Here is an example of a poisson model applied to insurance data. Is this what you need?

library(xgboost)
library(insuranceData) # example dataset https://cran.r-project.org/web/packages/insuranceData/insuranceData.pdf
library(tidyverse) 
library(tidypredict)

# load insurance data (1 row = 1 policy)
data(dataCar)

label_var <- "numclaims" # number of claims during policy
offset_var <- "exposure" # length of exposure (anywhere between 0.001 year and 1.0 year)
feature_vars <- c("veh_value", "veh_body", "veh_age", "gender", "area", "agecat")

mydb <- dataCar %>% select(one_of(c(label_var, offset_var, feature_vars)))

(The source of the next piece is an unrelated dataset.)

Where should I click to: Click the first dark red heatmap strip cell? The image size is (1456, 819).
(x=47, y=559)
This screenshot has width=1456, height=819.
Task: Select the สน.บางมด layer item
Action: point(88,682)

# create dummies from factor variables
myformula <- paste0( "~", paste0( feature_vars, collapse = " + ") ) %>% 
  as.formula()

dummyFier <- caret::dummyVars(myformula, data=mydb, fullRank = TRUE)
dummyVars.df <- predict(dummyFier,newdata = mydb)
mydb_dummy <- cbind(mydb %>% select(one_of(c(label_var, offset_var))), 
                    dummyVars.df)
rm(myformula, dummyFier, dummyVars.df)

# get  list the column names of the db with the dummy variables
feature_vars_dummy <-  mydb_dummy  %>% 
  select(-one_of(c(label_var, offset_var))) %>% 
  colnames()

# create xgb.matrix for xgboost consumption
mydb_xgbmatrix <- xgb.DMatrix(
  data = mydb_dummy %>% select(feature_vars_dummy) %>% as.matrix, 
  label = mydb_dummy %>% pull(label_var),
  missing = "NAN")

#base_margin: apply exposure offset  (more claims are expected if you are insured 1.0 year rather than 0.20 year )
setinfo(mydb_xgbmatrix,"base_margin", 
        mydb %>% pull(offset_var) %>% log() )

params <- data.frame(max_depth = 6,
                           colsample_bytree= 0.8,
                           subsample = 0.8,
                           min_child_weight = 3,
                           eta  = 0.1,
                           gamma = 0,
                     objective = 'count:poisson', 
                     eval_metric = "poisson-nloglik"
                     ) 

model <- xgb.train(mydb_xgbmatrix, params = params, nrounds=100)

mean(mydb_dummy$numclaims) # 0.07275701
mean(predict(model, newdata=mydb_xgbmatrix)) # 0.07525851
topepo commented 4 years ago

I think that this should be straightforward (as you point out). Would you like to do a PR?